Dataset entries:
● ● ●
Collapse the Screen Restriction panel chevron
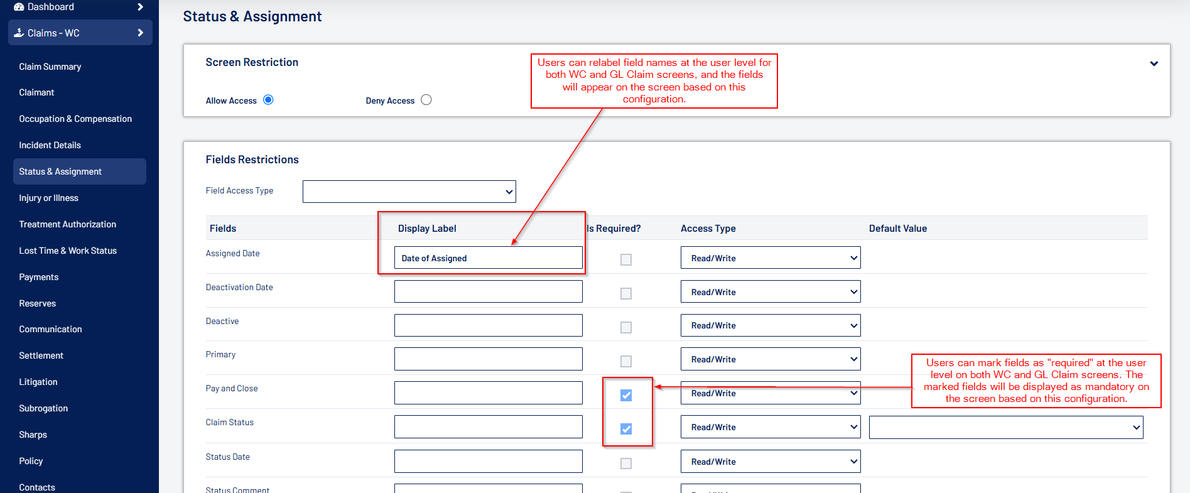The height and width of the screenshot is (493, 1190). click(1154, 63)
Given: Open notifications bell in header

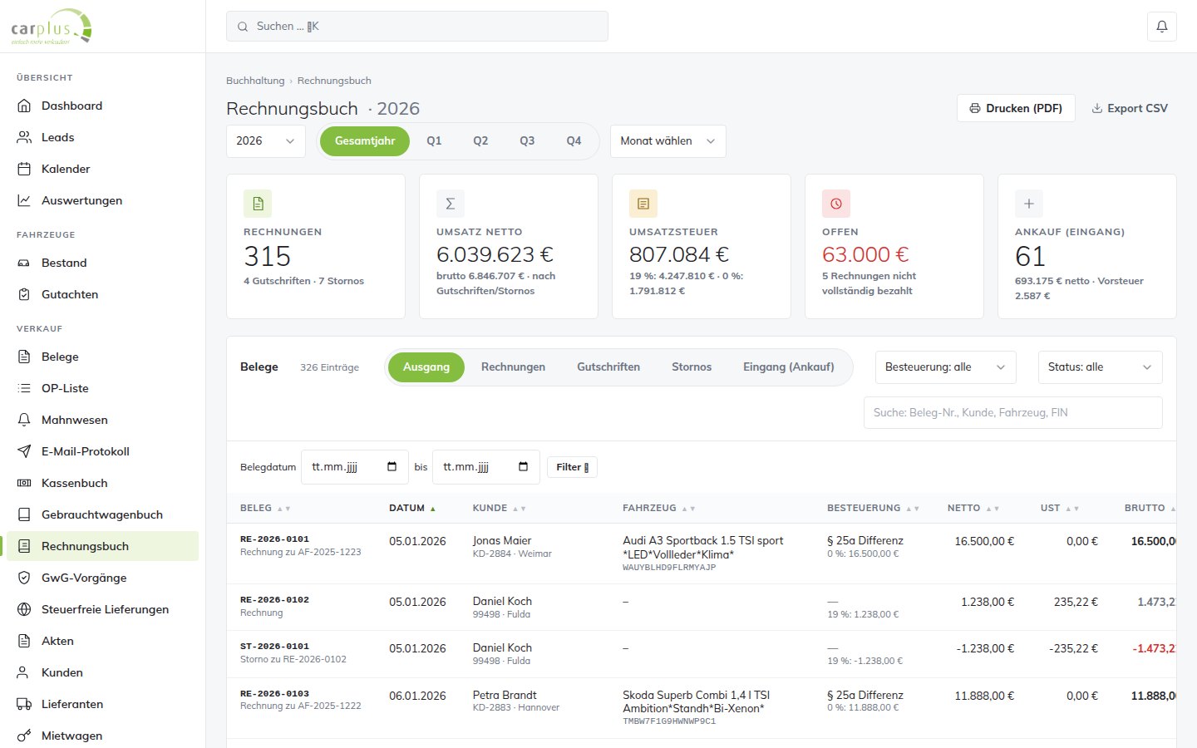Looking at the screenshot, I should click(x=1161, y=27).
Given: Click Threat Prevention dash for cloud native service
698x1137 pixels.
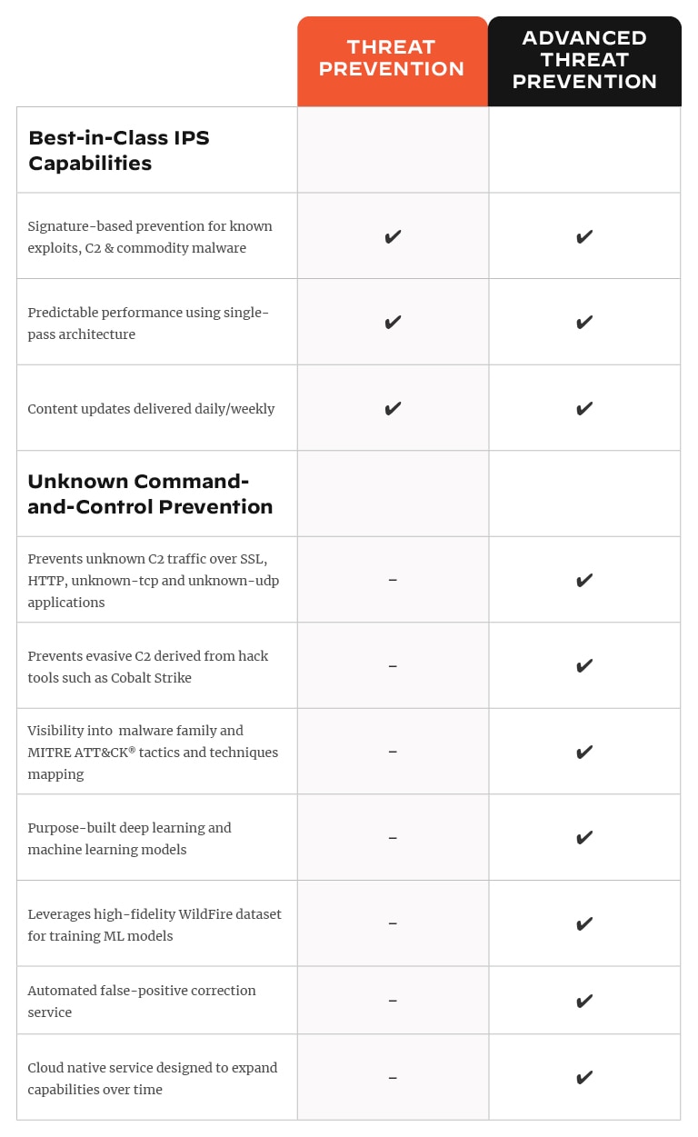Looking at the screenshot, I should click(393, 1078).
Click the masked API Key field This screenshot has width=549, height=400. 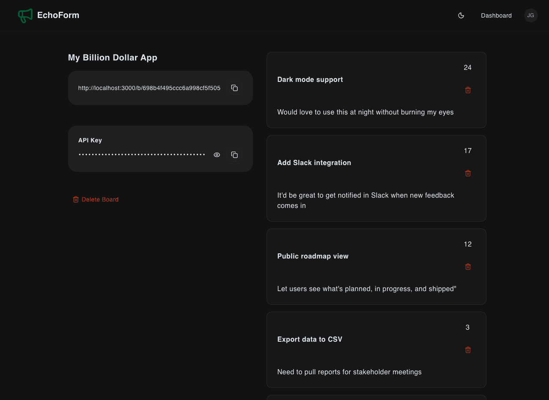tap(141, 153)
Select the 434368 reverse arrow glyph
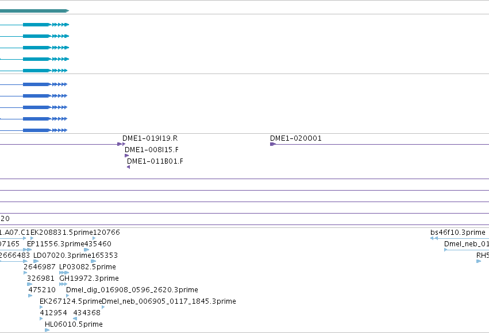Viewport: 489px width, 333px height. [75, 319]
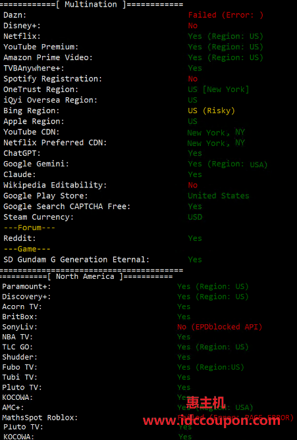
Task: Click the Steam Currency USD value
Action: (195, 217)
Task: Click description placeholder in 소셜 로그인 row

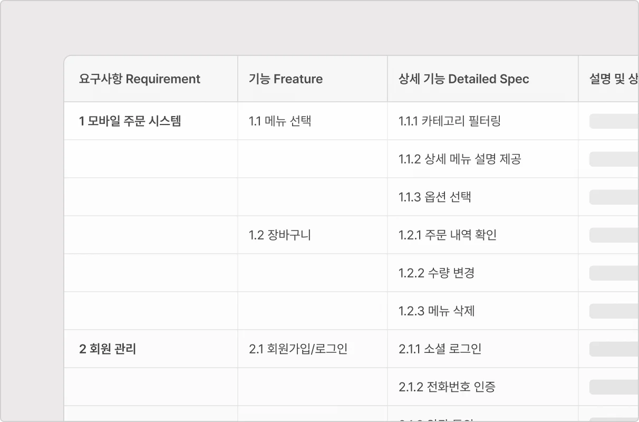Action: [x=614, y=349]
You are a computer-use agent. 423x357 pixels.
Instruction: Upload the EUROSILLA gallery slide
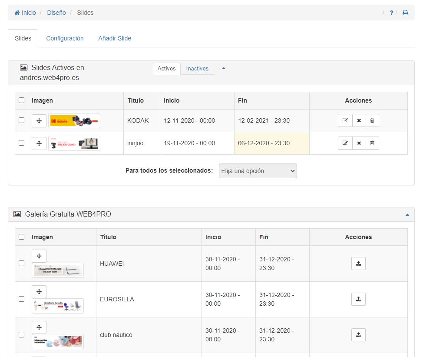[x=358, y=299]
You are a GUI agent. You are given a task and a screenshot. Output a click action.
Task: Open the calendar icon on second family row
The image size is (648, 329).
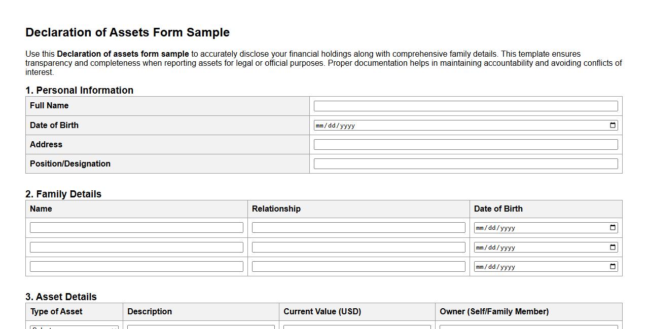(x=613, y=247)
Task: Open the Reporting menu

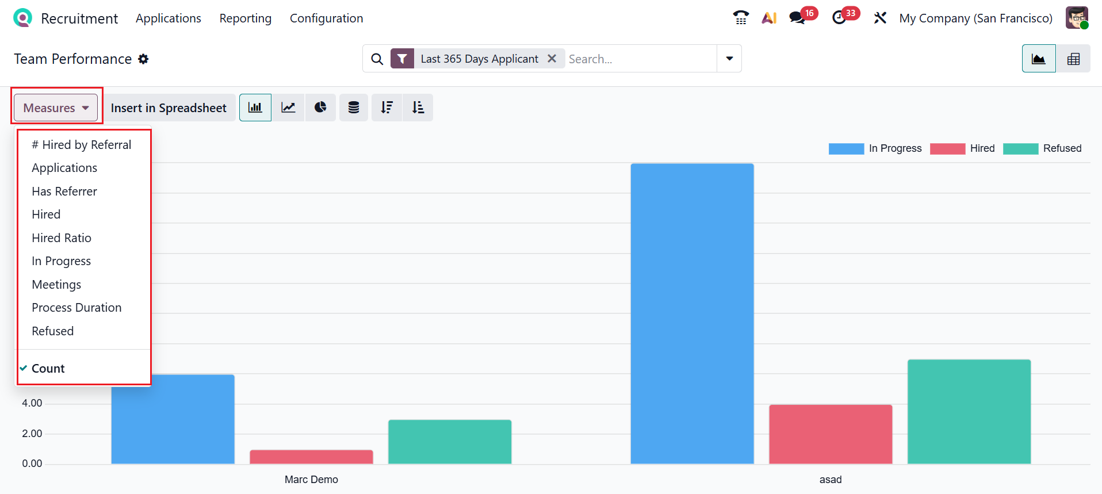Action: coord(246,18)
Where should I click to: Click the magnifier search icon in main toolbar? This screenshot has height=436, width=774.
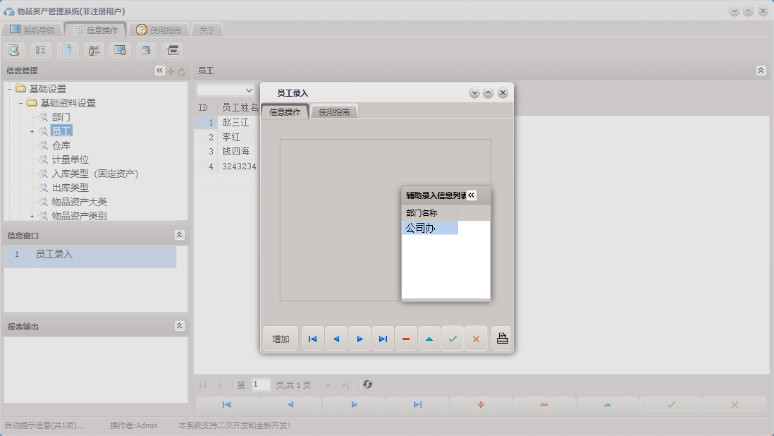click(x=14, y=50)
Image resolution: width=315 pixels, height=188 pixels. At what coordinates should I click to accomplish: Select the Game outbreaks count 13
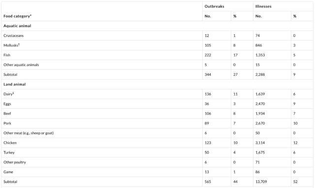pyautogui.click(x=207, y=172)
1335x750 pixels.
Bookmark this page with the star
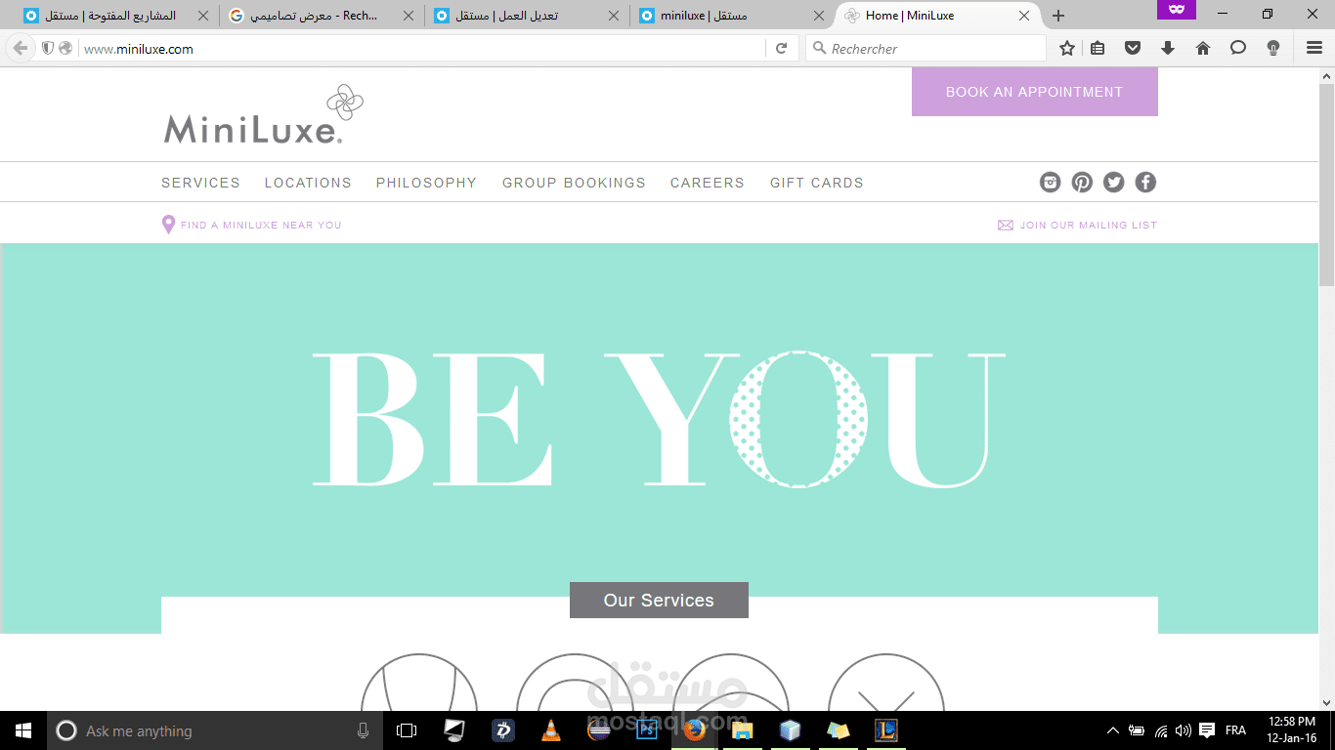coord(1066,47)
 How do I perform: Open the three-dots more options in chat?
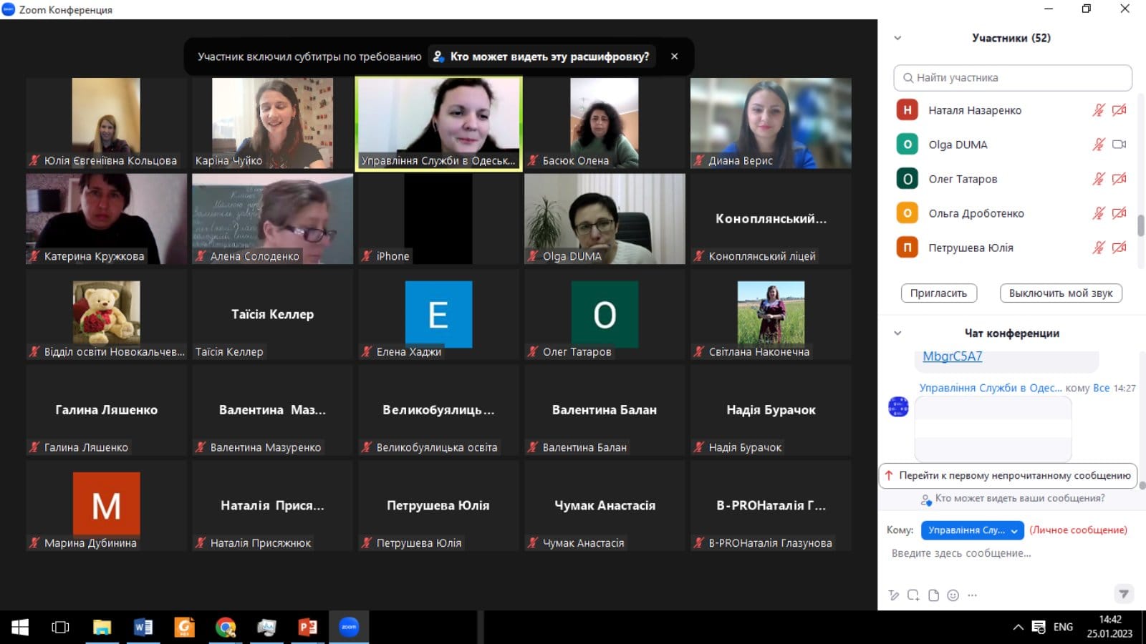[x=972, y=595]
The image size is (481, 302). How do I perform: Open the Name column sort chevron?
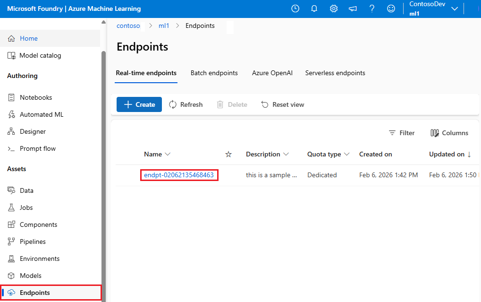click(168, 154)
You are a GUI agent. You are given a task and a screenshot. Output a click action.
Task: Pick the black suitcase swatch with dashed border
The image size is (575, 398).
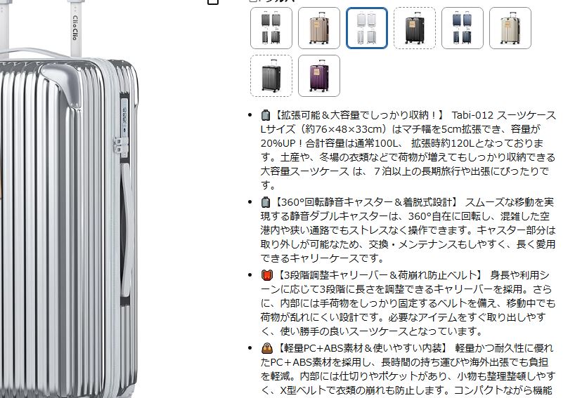(x=415, y=28)
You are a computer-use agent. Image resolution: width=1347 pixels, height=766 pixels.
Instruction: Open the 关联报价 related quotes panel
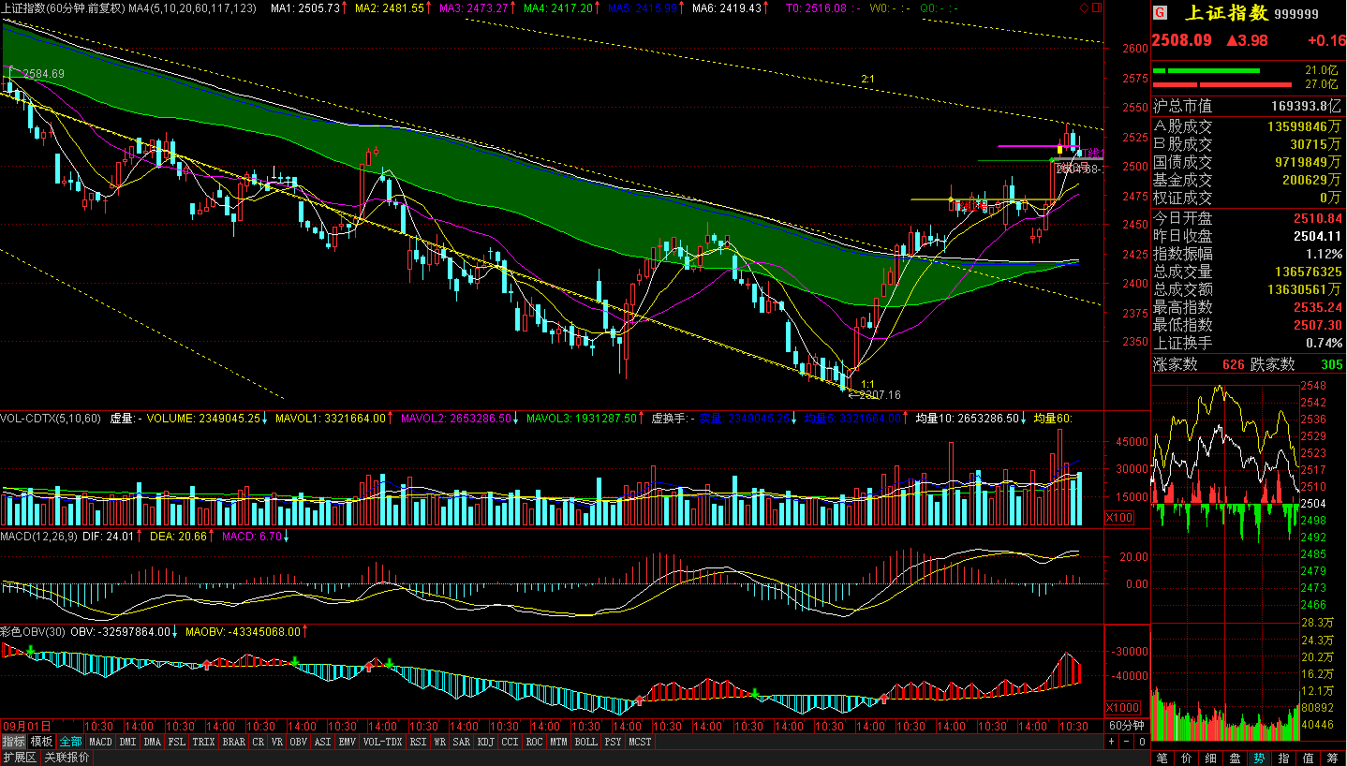point(67,758)
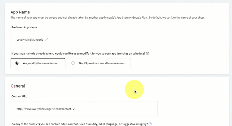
● ● ●
● Task directions:
All lines from the one containing "How do I perform: Open the three-dots" through the final line of the entries above must be restated word for word, pictures excluded.

● Written solution:
 How do I perform: Open the three-dots more options in chat?
[x=972, y=595]
The image size is (481, 302). How do I perform: Open the Name column sort chevron?
click(168, 154)
You are a GUI agent. You are given a task and a screenshot. Output a click action.
Task: Pick the black suitcase swatch with dashed border
The image size is (575, 398).
(x=415, y=28)
You are a computer-use agent. Image resolution: width=1347 pixels, height=766 pixels.
Instruction: Open the 关联报价 related quotes panel
point(67,758)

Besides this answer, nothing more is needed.